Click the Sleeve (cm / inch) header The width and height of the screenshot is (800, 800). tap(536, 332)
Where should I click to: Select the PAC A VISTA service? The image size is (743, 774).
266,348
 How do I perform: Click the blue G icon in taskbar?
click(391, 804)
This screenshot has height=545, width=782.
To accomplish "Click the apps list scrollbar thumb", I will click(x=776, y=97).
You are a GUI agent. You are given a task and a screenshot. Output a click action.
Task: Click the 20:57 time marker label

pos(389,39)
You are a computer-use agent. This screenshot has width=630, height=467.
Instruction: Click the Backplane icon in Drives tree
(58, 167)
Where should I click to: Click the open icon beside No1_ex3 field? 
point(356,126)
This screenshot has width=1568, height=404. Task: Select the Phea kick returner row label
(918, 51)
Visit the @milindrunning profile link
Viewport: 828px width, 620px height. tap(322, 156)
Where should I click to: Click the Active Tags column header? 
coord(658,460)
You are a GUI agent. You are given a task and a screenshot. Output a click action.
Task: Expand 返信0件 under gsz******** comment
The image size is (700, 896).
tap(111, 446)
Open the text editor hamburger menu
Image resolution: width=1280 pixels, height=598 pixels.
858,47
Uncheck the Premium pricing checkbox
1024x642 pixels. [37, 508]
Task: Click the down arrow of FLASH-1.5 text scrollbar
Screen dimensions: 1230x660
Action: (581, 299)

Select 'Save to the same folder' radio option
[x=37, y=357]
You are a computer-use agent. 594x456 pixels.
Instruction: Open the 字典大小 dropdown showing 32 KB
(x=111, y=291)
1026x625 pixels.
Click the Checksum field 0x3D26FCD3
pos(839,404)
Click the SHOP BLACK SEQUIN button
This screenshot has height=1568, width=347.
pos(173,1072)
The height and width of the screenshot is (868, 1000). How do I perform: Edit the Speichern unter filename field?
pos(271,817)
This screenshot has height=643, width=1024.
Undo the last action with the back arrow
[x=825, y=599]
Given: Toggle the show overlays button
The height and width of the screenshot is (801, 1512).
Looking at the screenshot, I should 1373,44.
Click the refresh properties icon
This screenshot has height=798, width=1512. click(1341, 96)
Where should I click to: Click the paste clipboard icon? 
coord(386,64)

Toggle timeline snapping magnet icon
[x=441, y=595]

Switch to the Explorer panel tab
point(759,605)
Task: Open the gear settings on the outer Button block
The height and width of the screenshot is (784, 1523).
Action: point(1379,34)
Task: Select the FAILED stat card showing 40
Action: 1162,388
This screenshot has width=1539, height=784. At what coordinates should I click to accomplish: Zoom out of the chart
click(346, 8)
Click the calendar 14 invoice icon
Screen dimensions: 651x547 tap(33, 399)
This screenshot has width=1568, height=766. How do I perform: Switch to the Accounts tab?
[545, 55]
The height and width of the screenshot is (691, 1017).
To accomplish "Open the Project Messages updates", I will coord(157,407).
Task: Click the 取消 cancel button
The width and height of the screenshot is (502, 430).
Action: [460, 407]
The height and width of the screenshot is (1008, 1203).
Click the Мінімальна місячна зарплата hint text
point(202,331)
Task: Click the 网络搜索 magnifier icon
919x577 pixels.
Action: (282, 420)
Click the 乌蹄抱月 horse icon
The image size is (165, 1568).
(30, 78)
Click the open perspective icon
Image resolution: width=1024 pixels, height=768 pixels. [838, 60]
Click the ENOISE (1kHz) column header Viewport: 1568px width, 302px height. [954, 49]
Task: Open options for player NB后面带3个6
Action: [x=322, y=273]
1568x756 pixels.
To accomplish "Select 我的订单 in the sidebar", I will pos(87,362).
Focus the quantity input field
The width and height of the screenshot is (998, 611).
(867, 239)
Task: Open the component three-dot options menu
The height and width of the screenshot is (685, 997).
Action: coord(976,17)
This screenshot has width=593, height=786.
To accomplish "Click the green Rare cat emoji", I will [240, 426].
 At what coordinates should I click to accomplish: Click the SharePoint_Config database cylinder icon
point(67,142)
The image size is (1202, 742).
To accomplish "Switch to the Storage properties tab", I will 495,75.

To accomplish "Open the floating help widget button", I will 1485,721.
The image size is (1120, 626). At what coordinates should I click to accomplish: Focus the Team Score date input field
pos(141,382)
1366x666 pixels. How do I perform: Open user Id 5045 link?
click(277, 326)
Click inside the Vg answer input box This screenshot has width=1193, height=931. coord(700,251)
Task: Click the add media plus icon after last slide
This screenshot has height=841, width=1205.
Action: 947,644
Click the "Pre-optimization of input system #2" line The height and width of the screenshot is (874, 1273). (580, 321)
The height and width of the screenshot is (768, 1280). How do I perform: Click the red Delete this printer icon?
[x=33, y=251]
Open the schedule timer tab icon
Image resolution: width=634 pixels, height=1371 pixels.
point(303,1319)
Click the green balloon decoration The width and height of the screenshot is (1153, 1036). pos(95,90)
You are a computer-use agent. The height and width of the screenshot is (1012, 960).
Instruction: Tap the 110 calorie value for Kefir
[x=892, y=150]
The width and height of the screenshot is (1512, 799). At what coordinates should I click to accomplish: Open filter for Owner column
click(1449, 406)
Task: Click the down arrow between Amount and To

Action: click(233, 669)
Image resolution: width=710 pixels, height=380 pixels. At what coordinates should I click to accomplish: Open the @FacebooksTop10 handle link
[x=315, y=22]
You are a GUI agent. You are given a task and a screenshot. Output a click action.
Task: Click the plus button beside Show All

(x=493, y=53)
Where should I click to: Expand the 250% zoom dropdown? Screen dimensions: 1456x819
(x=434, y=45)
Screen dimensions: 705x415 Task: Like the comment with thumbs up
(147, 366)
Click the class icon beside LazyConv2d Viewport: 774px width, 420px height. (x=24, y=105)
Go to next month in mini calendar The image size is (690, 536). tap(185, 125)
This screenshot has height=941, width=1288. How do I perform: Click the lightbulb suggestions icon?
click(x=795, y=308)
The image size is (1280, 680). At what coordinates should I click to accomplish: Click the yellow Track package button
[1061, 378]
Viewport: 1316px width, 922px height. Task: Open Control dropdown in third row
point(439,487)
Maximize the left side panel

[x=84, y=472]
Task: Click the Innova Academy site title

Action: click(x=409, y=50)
- - - - - - -
● **Problem description**: Reproduce the entries beginning with the line that contains "Given: Toggle the show overlays button" and continuing through the line that contains "point(759,605)", with "icon" replaced by "symbol" wherever it occurs and nothing else altered.

● **Task output**:
Given: Toggle the show overlays button
The height and width of the screenshot is (801, 1512).
Looking at the screenshot, I should 1373,44.
Click the refresh properties symbol
This screenshot has height=798, width=1512. click(1341, 96)
Where should I click to: Click the paste clipboard symbol? 
coord(386,64)

Toggle timeline snapping magnet symbol
[x=441, y=595]

Switch to the Explorer panel tab
point(759,605)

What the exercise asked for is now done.